The story of the original Antigone is set in postwar Thebes, after Antigone’s brother, Polyneices, died mounting a rebellion against his brother, Eteocles. The new ruler, Creon, denies Polyneices the right to a proper burial as punishment, and Antigone defies him in order to perform the proper burial rites. The rest of the play deals with the ethical and legal (and tragic) fallout of her decision.

@ntigone is “young theater kids making theater,” Hill says. He and TUL’s artistic director, Travis Coe, have revamped Antigone and set it in a drug-addled, post-war Thebes in the year 2018. Flat-screen TVs fill the stage, and they dumped 39 cubic feet of peat moss on the stage to make the actors interact with a dirty, gritty environment. Polyneices’ body hangs from the rafters, his silhouette looming over the entire show.

Hill and Coe met while at boarding school, the Interlochen Arts Academy in Michigan, after Hill saw one of Coe’s film pieces and decided the two needed to collaborate. After settling on an idea, they realized they needed money, and one failed crowdfunding attempt later, the two hit up the Boulder County Arts Alliance, created an LLC, and launched their theater company. They raised $6,000 in two weeks, and Hill couldn’t be more excited about his company’s debut performance.
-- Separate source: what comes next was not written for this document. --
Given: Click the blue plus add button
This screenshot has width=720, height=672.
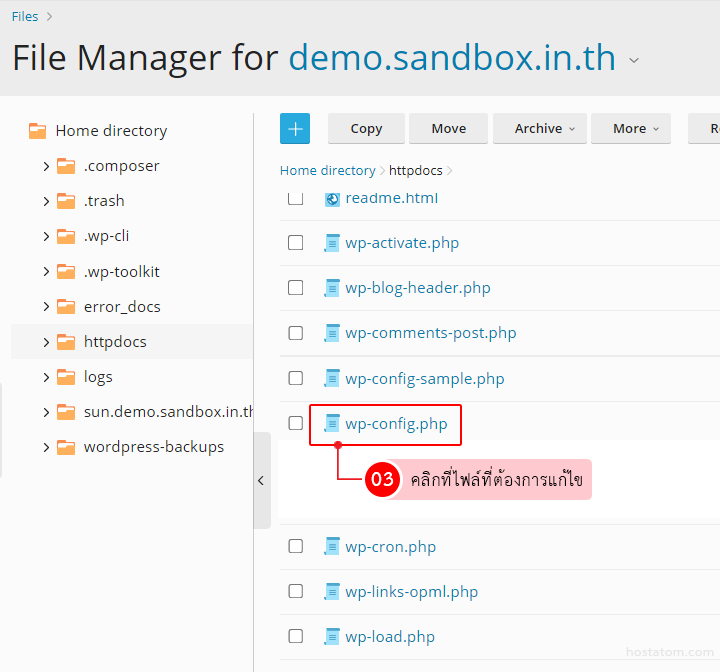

Boulder Weekly: Tell me about the play.

Joe Hill: Our show is about what happens when you can no longer look the other way. We started off thinking about escapism, ways of escape like drug culture, and we thought about technology, and how people use their phones as an escape.

We started with all these negative things about escapism. And then we found that not only are there negative things with trying to escape from what’s in front of you, but there are positive things with looking right at it. For example, when you look at the dirt, it’s filthy. The actors are rolling around, it’s getting tossed in their faces, it’s falling out of their hair; it’s filth. Then there are a few moments before Antigone gets arrested, her and Ismene have a small recap of their sisterhood growing up together, and at the end they dig through the dirt and find a Ziploc bag, just some trash in the wreckage, and in it there’s a flower. Somewhere buried deep down there, there’s something beautiful, there’s something worth saving and holding onto.

Our show, though it might not sound like it, is a lot about family and the essence about what relationships are and what really matters in your life. And going hand in hand with that, it’s about what makes a significant moment.

What’s the scope? How many people are involved in the production?

There are nine actors, and there are seven people on our production team.

Basically everyone has put in ten thousand times more than they needed to. … After going to a conservatory where people think that you’re only an artist if you’re making money off your art … it’s exciting to know that we’re all willing to put the time in. We didn’t have to put any money in for the show, we fundraised the show independently and created the show in a basement.

I didn’t know how to start a business, I didn’t know how to get fiscally sponsored, I didn’t know how to get a theater space. … The truth is, it should be a disaster. But the amount of passion we put into it, and the amount of drive we put into it … it’s exciting.

@ntigone plays at the Dairy Center for the Arts Thursday, Aug. 15 through Saturday, Aug. 17, at 7:30 p.m. and on Sunday, Aug. 18 at 2:30 p.m. Tickets start at $12. 2590 Walnut St., Boulder, 303-440-7826.